Last week Brian Greene, the physicist and mathematician, gave a lecture at the University of Colorado in Boulder. Greene is the author of several books about relativity, quantum mechanics, string theory, parallel universes, and other fields of contemporary physics. He’s also hosted two Nova series dealing with the same subjects on PBS. Several members of my family attended his presentation, including my 14-year-old son Jamie.

Greene talked about string theory, multiple dimensions, and the multiverse. The hall, which holds more than 2,000 people, was completely full (apparently that many more people showed up but couldn’t get in, which struck me as pretty remarkable).

The audience included lots of physicists — even a few Nobel laureates. But many of us were non-scientists, so the talk, which presented mathematical, theoretical, and observational arguments for the existence of multiple universes, had to accommodate a wide range of educational backgrounds. Greene managed this by placing his main points in a linear historical context and by using stories, analogies, and images rather than advanced math to explain his hypotheses. He’s quite good at this. When I talked to Jamie afterward, I found that he’d understood the essential points of the lecture even though his freshman physical science course hasn’t progressed beyond Newton’s physical laws.

There’s an obvious connection here to writing nonfiction picture books about subjects like evolution, geology, and astronomy for an audience with a limited scientific vocabulary. Before I go there, however, one more story.

When I was a graduate student in design school, I taught an introductory photography course for four semesters. This was in the pre-digital era, so in addition to the aesthetics of the medium the class covered many of the technical  aspects of B&W photography: the relationship of f-stop and shutter speed, the process and chemistry of film development and printing, and so on. The first two times I taught the class, I just turned the students loose to make images, and we covered the technical issues as they arose. The quality of the final product — a B&W print — was pretty abysmal, at least for a while. But the class was having fun making pictures. As an experiment, I decided to try a different approach during the third semester. I spent the first few weeks of class explaining the technical side of the process before we started making images. Depth of field, freezing motion, reciprocity failure, the chemistry of film, that sort of thing. And the students were bored to death. I can’t ignore the possibility that my limitations as an instructor were at least partly to blame. But it was pretty clear that jumping right into the heart of the process — making images — was much more rewarding.

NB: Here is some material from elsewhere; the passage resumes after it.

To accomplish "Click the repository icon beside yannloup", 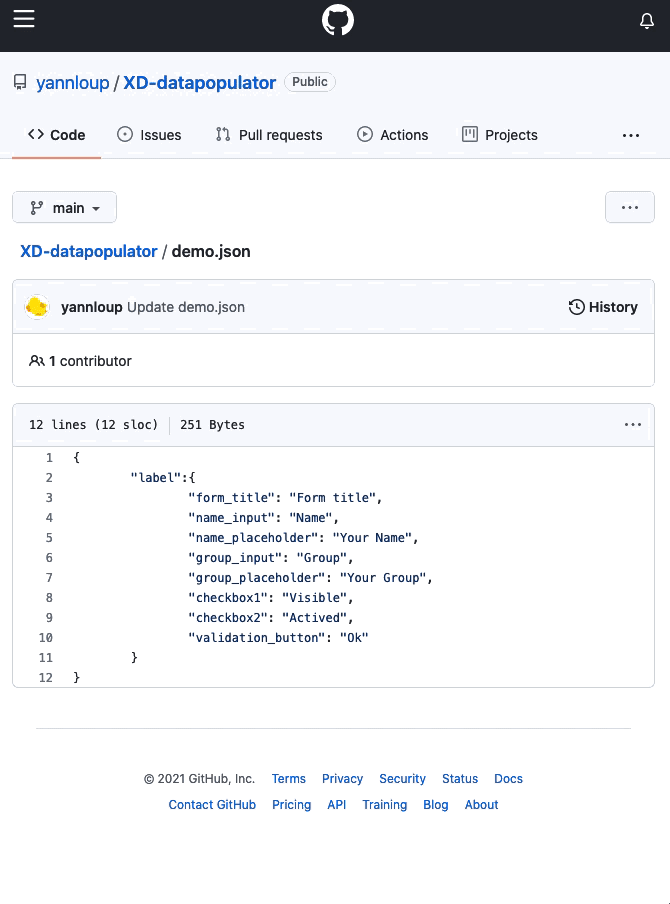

Based on own experiences as a student — and on those of my three children ­— something similar often happens in school science classes. The beautiful, awe-inspiring parts — the power and elegance of Darwin’s theory, the way Einstein changed our fundamental understanding of the world, Watson and Crick’s incredible discovery of the digital nature of life — get buried in an often intimidating deluge of formulas and facts to be memorized. It’s a forest and trees problem. This isn’t intended as a criticism of science teachers, who have a prescribed — and, sadly, often circumscribed — curriculum to get through in a short period of time.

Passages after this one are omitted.